## Exercise tasks
a - Condense the paragraph in the Infinitic monitoring text that begins "Effective monitoring is essential" into one shorter sentence that keeps its main facts.
b - Write what comes next in the Infinitic monitoring text, picking up after its final line.

## start Extract

Skip to main content
Effective monitoring is essential for maintaining reliable workflow orchestration. Infinitic provides comprehensive observability through CloudEvents, status tracking, and integration points for monitoring systems.

What to Monitor

Key metrics and aspects to monitor in your Infinitic deployment:

Workflow Metrics

  • Completion rate - Percentage of workflows completing successfully
  • Failure rate - Percentage of workflows failing
  • Duration - Time from start to completion
  • Active workflows - Number of currently running workflows
  • Queued workflows - Workflows waiting to start

Task Metrics

  • Execution time - How long tasks take to complete
  • Retry rate - Frequency of task retries
  • Timeout rate - Tasks exceeding timeout limits
  • Failure rate - Task failure percentage
  • Queue depth - Number of pending tasks

System Metrics

  • Worker health - Status of worker instances
  • Message throughput - Messages processed per second
  • Resource utilization - CPU, memory, network usage
  • Storage usage - Workflow state storage consumption

Using CloudEvents for Monitoring

Infinitic emits CloudEvents for all lifecycle events, making it the primary mechanism for monitoring:
import io.infinitic.cloudEvents.CloudEventListener
import io.cloudevents.CloudEvent
import io.micrometer.core.instrument.MeterRegistry
import io.micrometer.core.instrument.Timer

class MonitoringEventListener(
    private val meterRegistry: MeterRegistry
) : CloudEventListener {
    
    private val workflowCompletions = meterRegistry.counter("infinitic.workflow.completed")

## end Extract
## start Provided material

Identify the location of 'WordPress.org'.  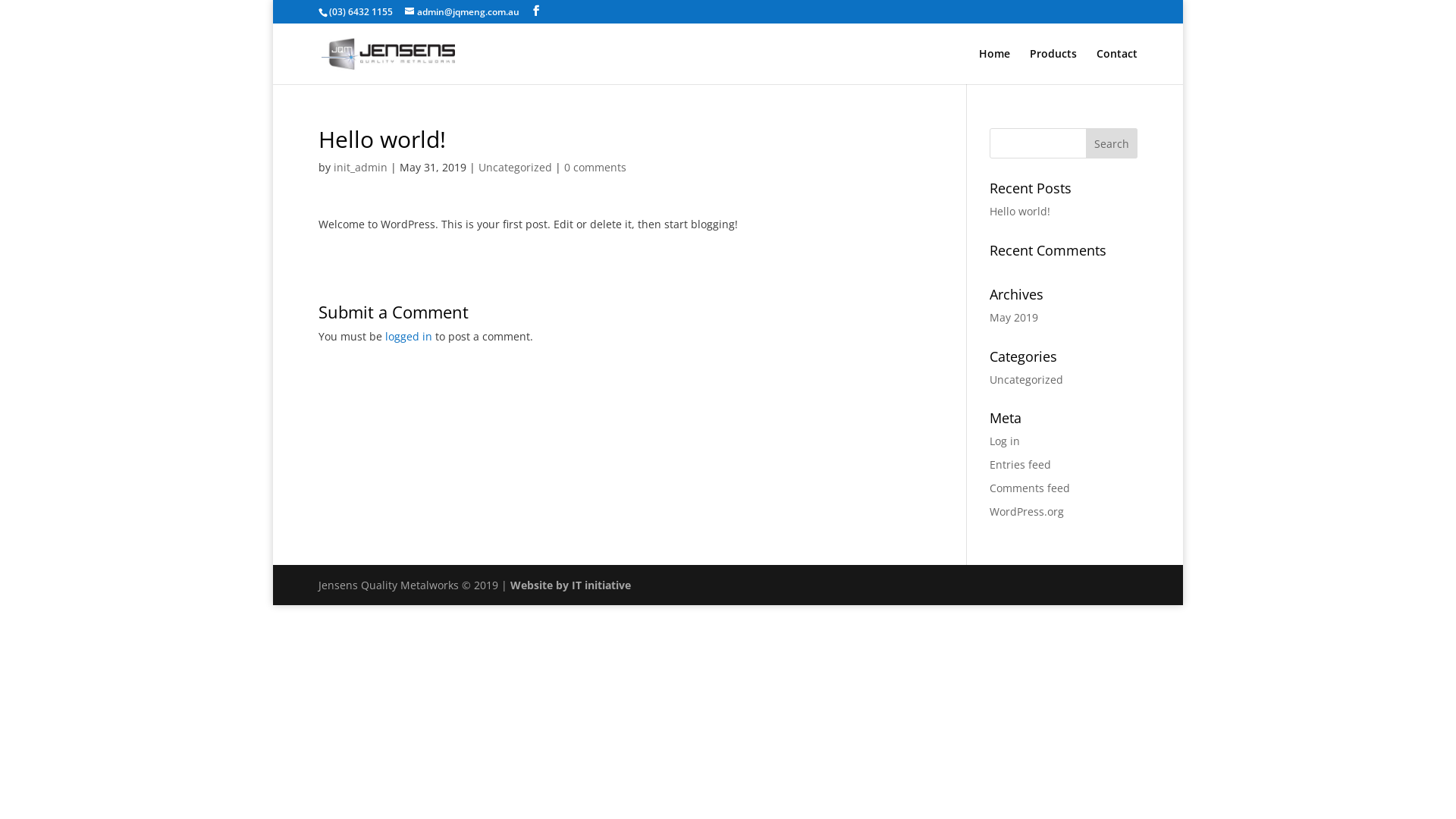
(990, 511).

## end Provided material

## Expected results
a - Reliable workflow orchestration depends on monitoring, which Infinitic supports through CloudEvents, status tracking, and integration points for monitoring systems.

b -
    private val workflowFailures = meterRegistry.counter("infinitic.workflow.failed")
    private val taskRetries = meterRegistry.counter("infinitic.task.retry")
    private val workflowDurations = mutableMapOf<String, Long>()
    
    override suspend fun onEvent(event: CloudEvent) {
        when (event.type) {
            "infinitic.workflow.started" -> trackWorkflowStart(event)
            "infinitic.workflow.completed" -> trackWorkflowCompletion(event)
            "infinitic.workflow.failed" -> trackWorkflowFailure(event)
            "infinitic.task.retryScheduled" -> trackTaskRetry(event)
            "infinitic.task.completed" -> trackTaskCompletion(event)
        }
    }
    
    private fun trackWorkflowStart(event: CloudEvent) {
        val workflowId = event.subject
        workflowDurations[workflowId] = System.currentTimeMillis()
    }
    
    private fun trackWorkflowCompletion(event: CloudEvent) {
        workflowCompletions.increment()
        
        val workflowId = event.subject
        workflowDurations[workflowId]?.let { startTime ->
            val duration = System.currentTimeMillis() - startTime
            meterRegistry.timer("infinitic.workflow.duration")
                .record(duration, TimeUnit.MILLISECONDS)
            workflowDurations.remove(workflowId)
        }
    }
    
    private fun trackWorkflowFailure(event: CloudEvent) {
        workflowFailures.increment()
        workflowDurations.remove(event.subject)
    }
    
    private fun trackTaskRetry(event: CloudEvent) {
        taskRetries.increment()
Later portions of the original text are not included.